It is difficult to find the problem on large-scale production cluster in the paper. The reason for this is that we have found two main causes:

1. Large-scale cluster of the small probability of the single machine failure will increase with the number of machines, resulting in the whole cluster hardware failure rate linear upgrade, and even a variety of failures occur at the same time the probability is greatly increased.

2. The increase in the number of machines will lead to the flying module pressure point shift. In the case of Elastic Computation (ECS), in 300 sets of 600 units, it is found that the original worry of the file system master has not become a QPS bottleneck, responsible for locking the file coordination of the naming service is the first bottleneck.

In addition, the combination of various failures also makes the complete fault-tolerant test in the design and implementation of the cost becomes too large.

In order to solve the above difficulties, in the flying test practice, we gradually accumulated a set of long time stability test scheme with background pressure and stochastic fault simulation.
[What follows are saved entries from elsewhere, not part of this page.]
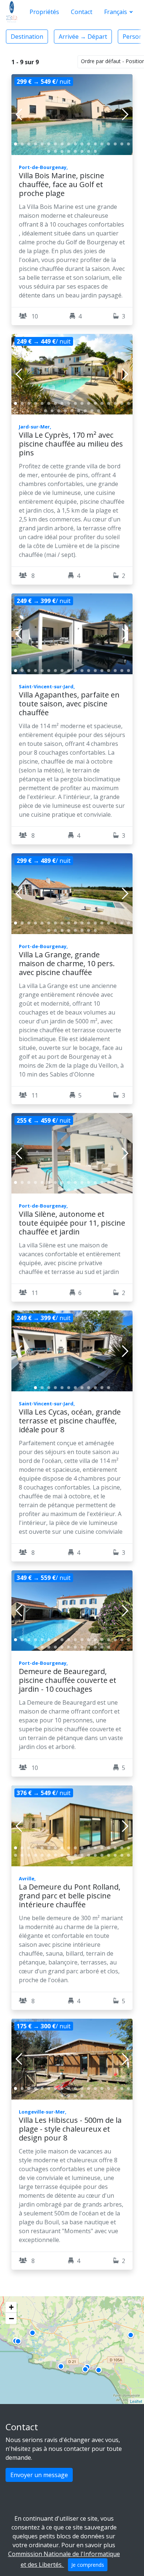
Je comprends (87, 2564)
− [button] (11, 2318)
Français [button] (116, 12)
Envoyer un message (39, 2475)
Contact (81, 12)
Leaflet (136, 2401)
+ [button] (11, 2307)
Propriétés (44, 12)
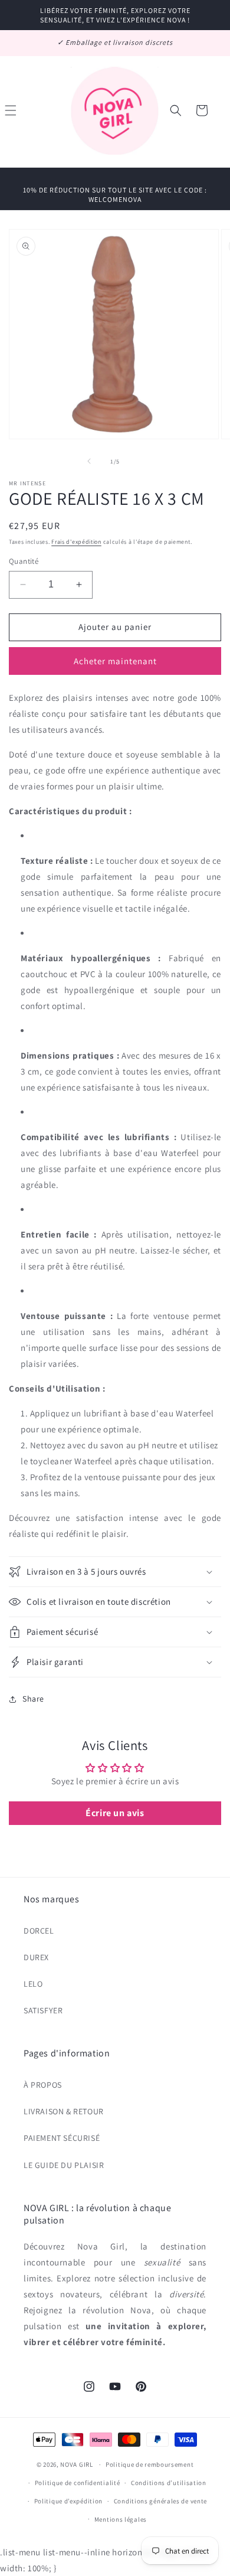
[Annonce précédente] (22, 43)
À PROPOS (43, 2084)
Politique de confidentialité (77, 2483)
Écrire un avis (115, 1813)
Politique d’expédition (68, 2501)
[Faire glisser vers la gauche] (89, 461)
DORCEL (39, 1930)
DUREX (36, 1957)
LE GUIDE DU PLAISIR (64, 2165)
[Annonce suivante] (208, 43)
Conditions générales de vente (160, 2501)
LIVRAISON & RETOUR (64, 2111)
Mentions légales (120, 2519)
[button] (176, 110)
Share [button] (33, 1698)
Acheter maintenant (115, 661)
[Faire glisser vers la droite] (141, 461)
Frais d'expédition (76, 542)
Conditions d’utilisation (168, 2483)
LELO (33, 1983)
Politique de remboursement (149, 2464)
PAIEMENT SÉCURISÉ (62, 2138)
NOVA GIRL (76, 2464)
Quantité (23, 561)
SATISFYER (43, 2010)
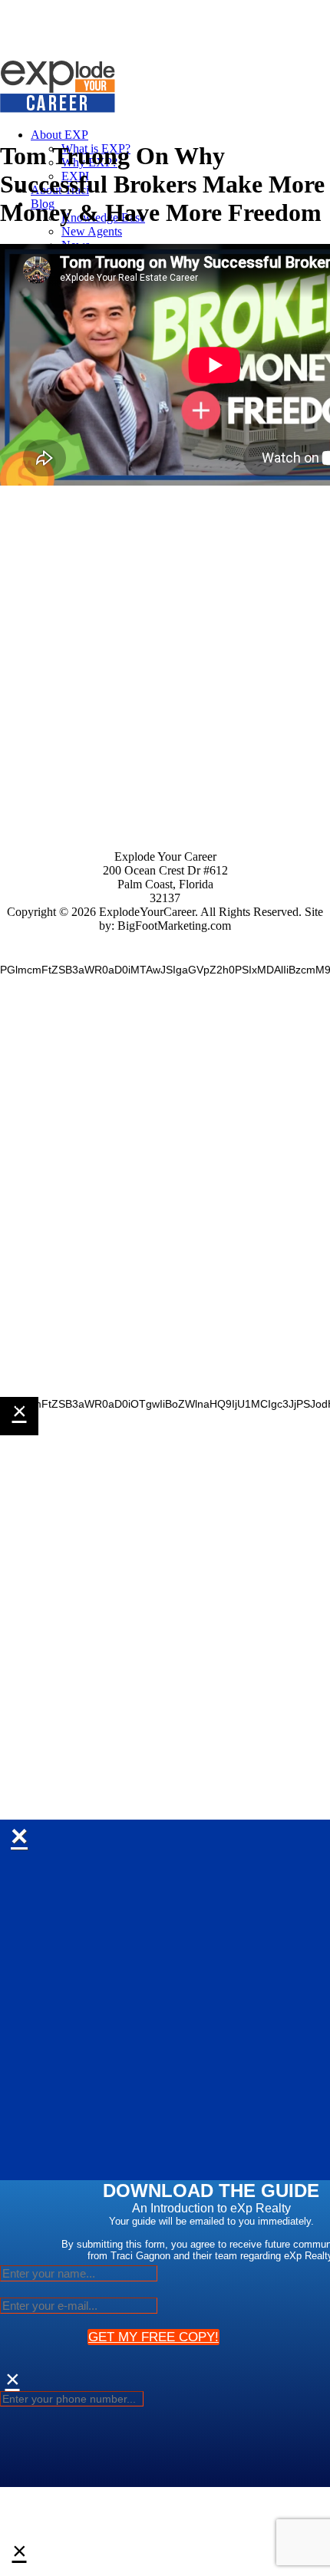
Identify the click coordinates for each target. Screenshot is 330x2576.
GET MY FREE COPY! (153, 2337)
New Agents (91, 231)
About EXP (59, 134)
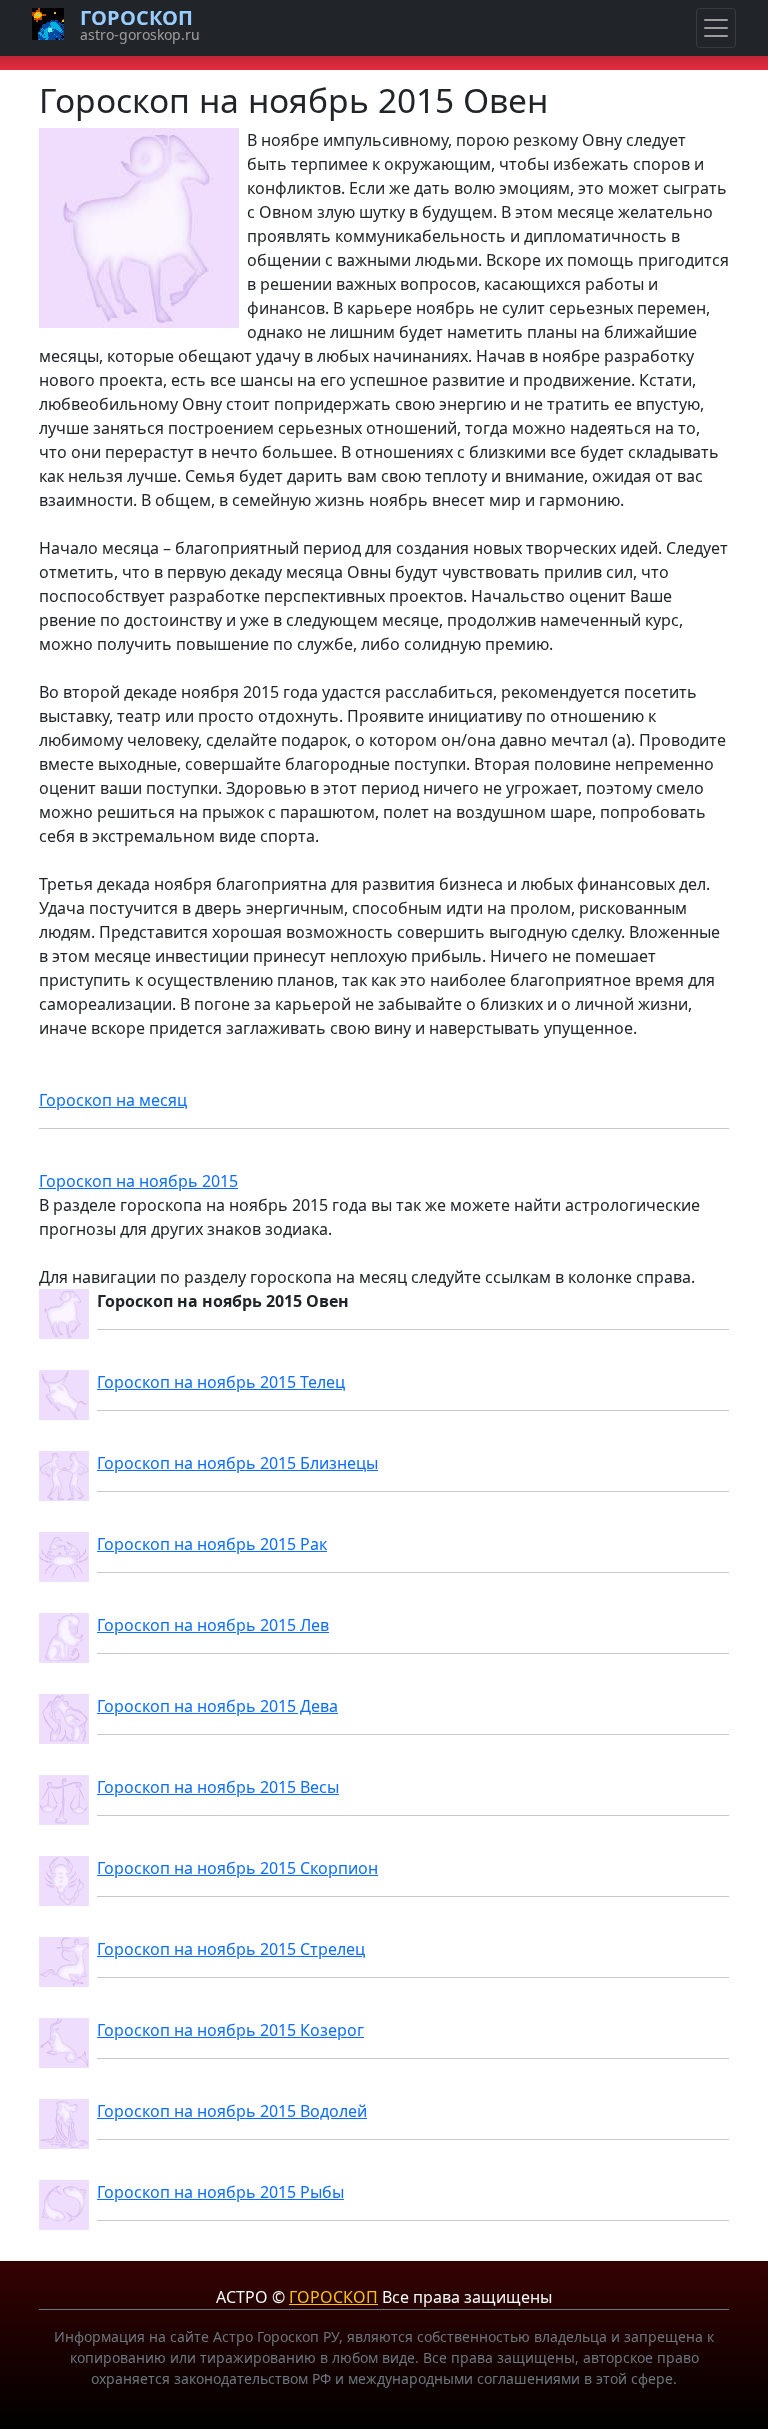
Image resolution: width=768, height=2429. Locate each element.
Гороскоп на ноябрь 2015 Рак (212, 1544)
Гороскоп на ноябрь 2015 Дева (217, 1706)
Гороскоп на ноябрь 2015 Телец (221, 1382)
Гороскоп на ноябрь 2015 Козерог (230, 2030)
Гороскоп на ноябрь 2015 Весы (218, 1787)
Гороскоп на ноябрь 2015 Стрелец (231, 1949)
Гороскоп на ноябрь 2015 (138, 1181)
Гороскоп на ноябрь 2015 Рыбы (220, 2192)
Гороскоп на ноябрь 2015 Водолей (232, 2111)
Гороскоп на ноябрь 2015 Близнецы (237, 1463)
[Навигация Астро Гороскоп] (716, 28)
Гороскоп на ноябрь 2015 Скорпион (237, 1868)
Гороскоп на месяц (113, 1100)
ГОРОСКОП (333, 2297)
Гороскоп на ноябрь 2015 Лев (213, 1625)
Background pressure is mainly for the various underlying modules read and write pressure, usually for a class of application scenarios to simulate. Based on the methods of divide-and-conquer and system emulation, we have implemented some lightweight pressure tools, so that the master machines and slave machines of each module receive similar access pressure and connection scale on large-scale production clusters respectively. In addition, some resources, such as cpu,memory,network, are added to simulate the busy production environment, resulting in a tense situation of machine resources. Fault simulation, on the one hand, as rich as possible software tools to simulate hardware failure, for example, disk errors (including bad disks, read-only, etc.), machine downtime, restart, break the network, switch restart, the main module process restart, suspended animation, etc. on the other hand, these fault simulation operations are randomly combined according to pre-set proportions. Under such background pressure and random failure operation, a long time (at least 7x24 hours) to continuously run the upper application simulation program/operation, and through the online monitoring system to check whether flying is normal.

In short, we use background pressure to solve the problem of pressure point, with long running to solve small cluster fault small probability problem, using random fault simulation and combination to solve the fault-tolerant test design and implementation costs.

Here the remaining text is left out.